Une femme de 40 ans est poursuivie pour s’être acharnée contre les musulmans sur facebook en septembre dernier, en rapport avec un incident survenu dans un train allemand.

Et cela avec une citation particulièrement virulente qui faisait directement référence au prophète. Pour la représentante du Parquet, l’accusation d’incitation à la haine était établie, car, d’une part, une distinction religieuse était faite entre les humains et que d’autre part, une réaction devait être provoquée contre les musulmans. En ce qui concerne l’usage du terme “prophète”, il n’y a pas 36 possibilités, selon la représentante du Parquet, qui a parlé d’un message clair et qui a dit qu’elle espérait que tout cela servirait de leçon à l’accusée.Un policier de la PJ avait auparavant expliqué que, dans l’article que la prévenue avait commenté, il était question d’une accompagnatrice de train en Allemagne, qui avait été traitée de “s…” par des hommes. La religion de ces hommes n’était pas précisée dans l’article, mais l’accusée avait présupposé qu’il s’agissait de musulmans.

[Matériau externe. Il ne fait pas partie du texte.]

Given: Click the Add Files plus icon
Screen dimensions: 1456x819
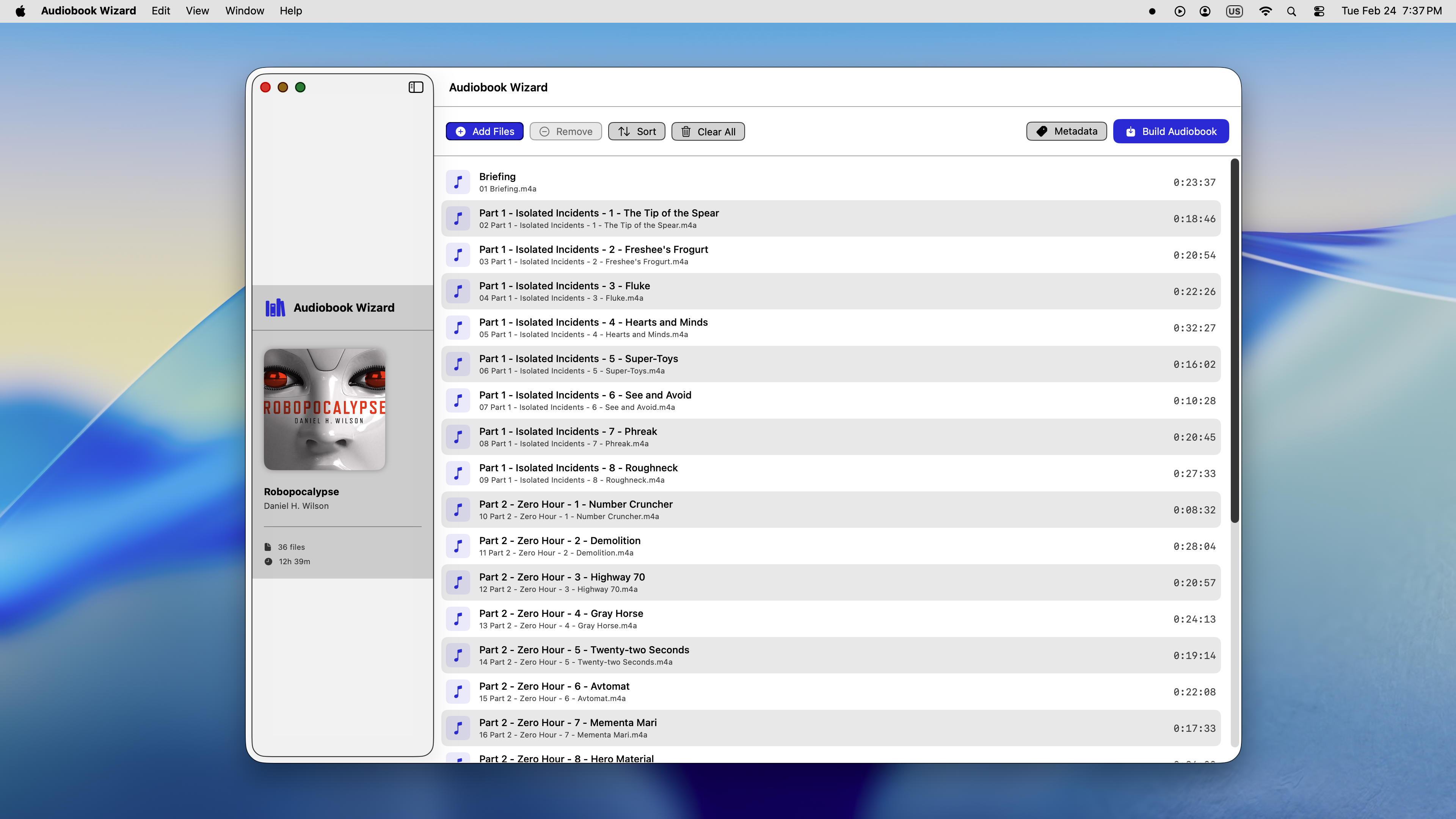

Mardi matin, la prévenue a commencé sa déposition par la phrase «Qu’est-ce que je vais dire là-dessus ?». Avec ses écrits, elle avait peut-être un peu débordé la cible  et elle aurait dû lire l’article. Mais elle avait eu des expériences analogues ces derniers temps et elle avait pensé que cette femme avait été dans le même cas. Elle était furieuse parce qu’une femme avait été attaquée, et la phrase avec le prophète avait malheureusement été exprimée.

Pour son avocat, les déclarations de la femme ne constituaient pas une incitation à la haine. Selon Maître Mioli, ces écrits, même s’ils étaient blasphématoires, n’atteignaient pas ce niveau de haine à l’encontre des musulmans, qui mène à l’incitation. Dans d’autres affaires de ce genre, les propos étaient plus clairs. Ici, il s’agissait du souhait exprimé par l’accusée que la femme se défende et que les hommes soient sanctionnés. Voilà pourquoi il a demandé sa relaxe. Un avis qui n’était pas partagé par le Parquet.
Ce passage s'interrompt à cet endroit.